This story strikes me as incredibly profound. Men viewed as hopeless psychotics, tucked away in a back ward of an institution and tended to as some tend to vegetables, and sometimes worse than that, became sane enough to leave their confines and return to life with their families or venture out on their own. Both – the effects of loneliness and the effects of a supportive friendship – are powerful. Society tends to overlook or misunderstand these effects, though. May this story serve as a gentle reminder of the importance of positive relationships and connection, and further serve as a nudge toward being a friend to others.

You Make Me So . . .

A few months ago, students in a class I was teaching challenged me over the idea that other people can’t make you feel anything, and argued that another person could indeed make you feel happy. The tone of the class during this discussion remained positive, yet after the class I continued to think about what I thought and even felt about the topic. I wrote out my thoughts a couple of days later and shared them with the class on a discussion board. What follows is the note I wrote.

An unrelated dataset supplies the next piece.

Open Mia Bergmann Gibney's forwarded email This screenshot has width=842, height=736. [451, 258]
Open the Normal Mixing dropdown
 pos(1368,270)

I have continued to think about our class discussion this past Wednesday, which really got me to thinking about my beliefs and reviewing the concepts of Choice Theory. Several of you felt that another person could indeed make you feel happy. My explanation of a different way of looking at that process seemed not to gain a foot hold. Or maybe I should say .  .  .  a mind hold. In my thinking and reviewing, though, I contemplated this  .  .  .

What if during my attempted explanations during class I looked at you and said, “You make me so frustrated!”

In that moment you might think, Oh, I’m sorry, I don’t mean to make you frustrated, but fairly quickly you would probably arrive at thinking I am not making you anything.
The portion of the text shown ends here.